Set problem: Copy the records from the line with "Click the Dogecoin icon in prize pool badge" to the line with "click(x=154, y=644)", substituting "chat bubble" for "message bubble" and changing nothing else. Leave the pictures out.

Material for this task:
START
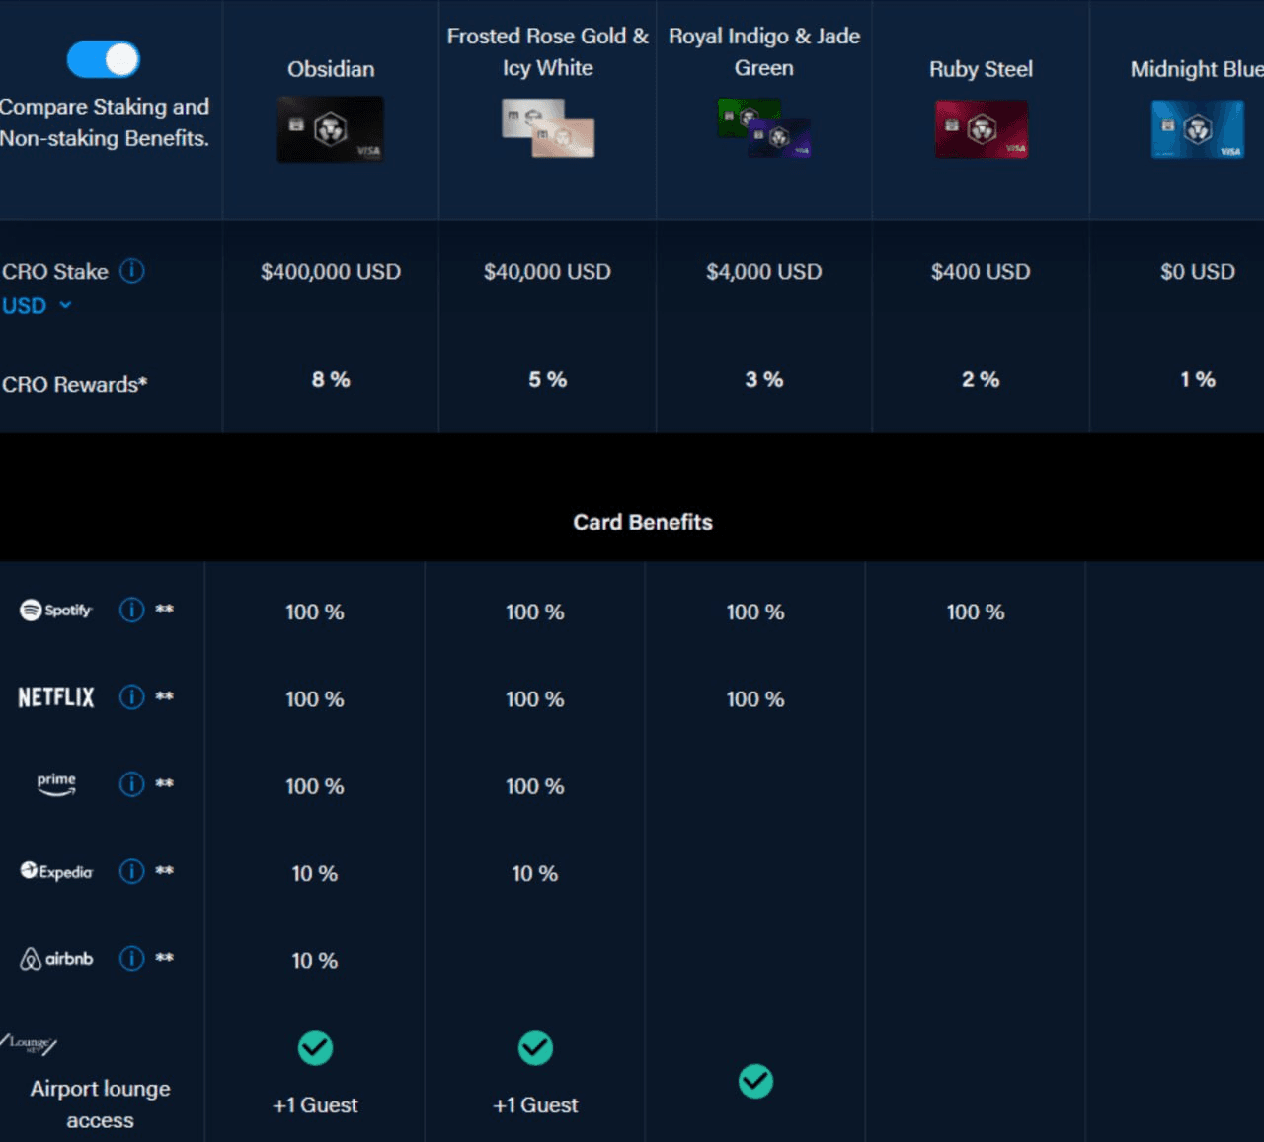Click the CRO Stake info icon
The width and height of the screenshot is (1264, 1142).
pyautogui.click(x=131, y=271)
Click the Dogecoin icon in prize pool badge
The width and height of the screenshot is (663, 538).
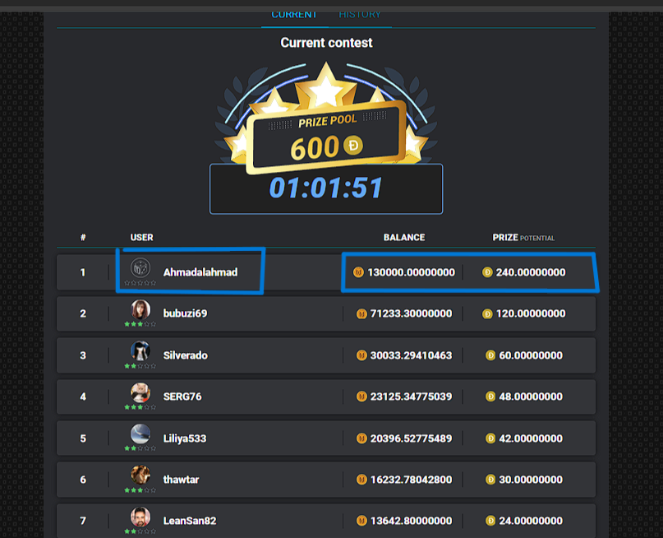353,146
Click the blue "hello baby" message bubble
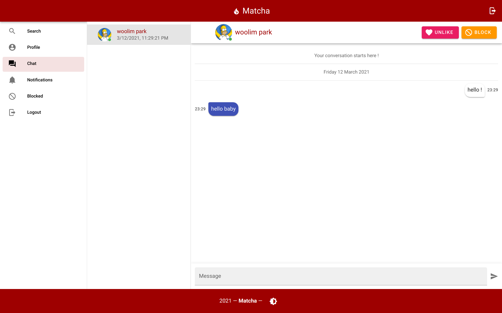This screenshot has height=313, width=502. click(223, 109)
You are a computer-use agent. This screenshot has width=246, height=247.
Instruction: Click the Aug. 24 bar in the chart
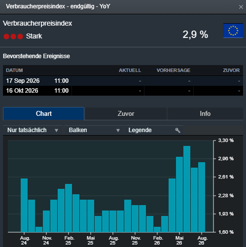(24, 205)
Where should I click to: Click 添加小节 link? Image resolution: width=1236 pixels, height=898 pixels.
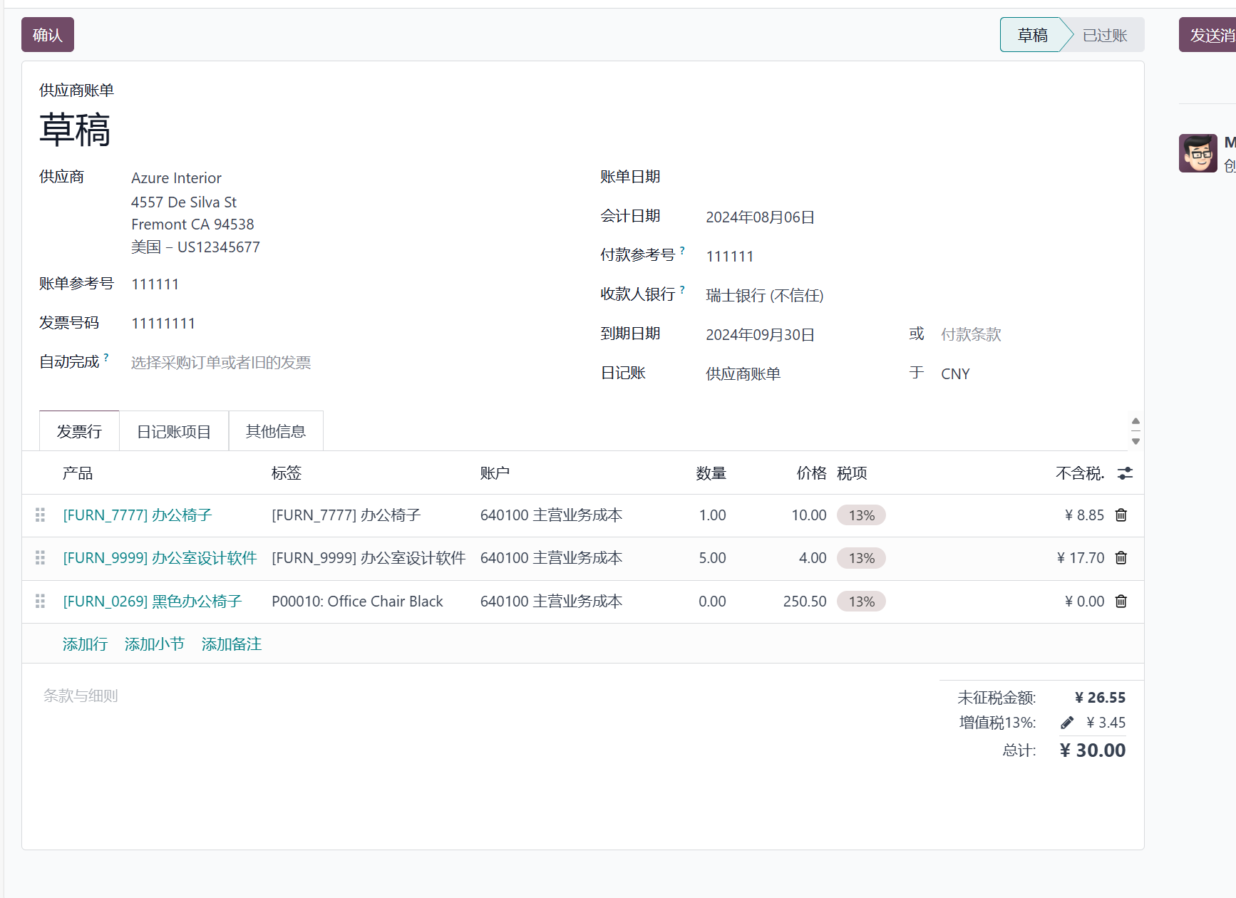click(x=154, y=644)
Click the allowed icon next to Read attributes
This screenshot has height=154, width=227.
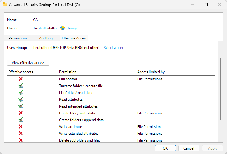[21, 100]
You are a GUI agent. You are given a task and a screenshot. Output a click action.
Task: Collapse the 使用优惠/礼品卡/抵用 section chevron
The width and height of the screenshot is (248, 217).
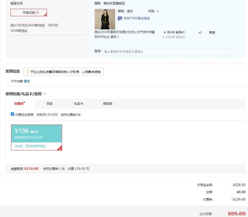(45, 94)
END
START
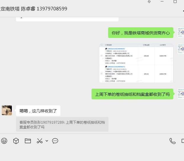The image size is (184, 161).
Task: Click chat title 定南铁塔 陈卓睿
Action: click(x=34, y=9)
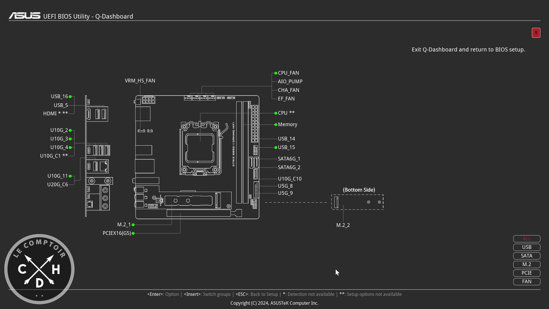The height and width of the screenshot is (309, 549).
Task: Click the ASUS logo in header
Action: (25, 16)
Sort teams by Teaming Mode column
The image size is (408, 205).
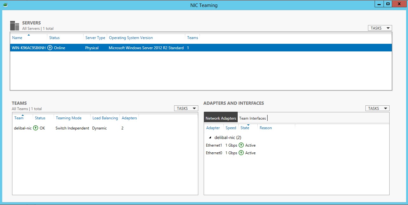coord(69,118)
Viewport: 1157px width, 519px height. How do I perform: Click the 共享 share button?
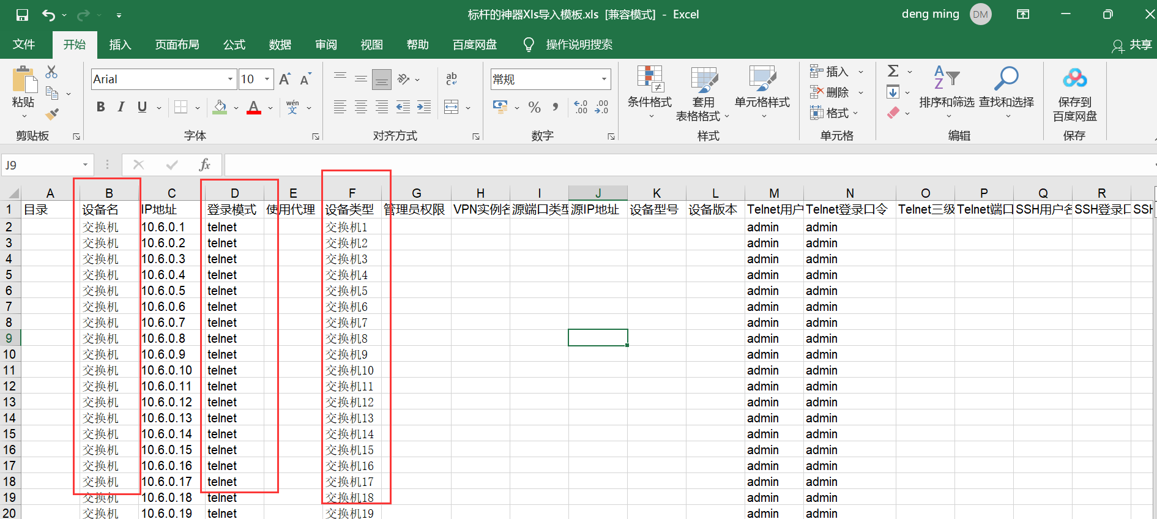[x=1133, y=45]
END
Task result:
Click the Dogecoin icon in prize pool badge
The width and height of the screenshot is (663, 538).
353,146
Click the blue "hello baby" chat bubble
This screenshot has height=313, width=502. click(223, 109)
You are a computer-use agent. This screenshot has width=246, height=247.
Instruction: Click the Aug. 24 bar in the chart
(24, 205)
Where should I click to: Click 添加小节 link? Image resolution: width=1236 pixels, height=898 pixels.
click(x=154, y=644)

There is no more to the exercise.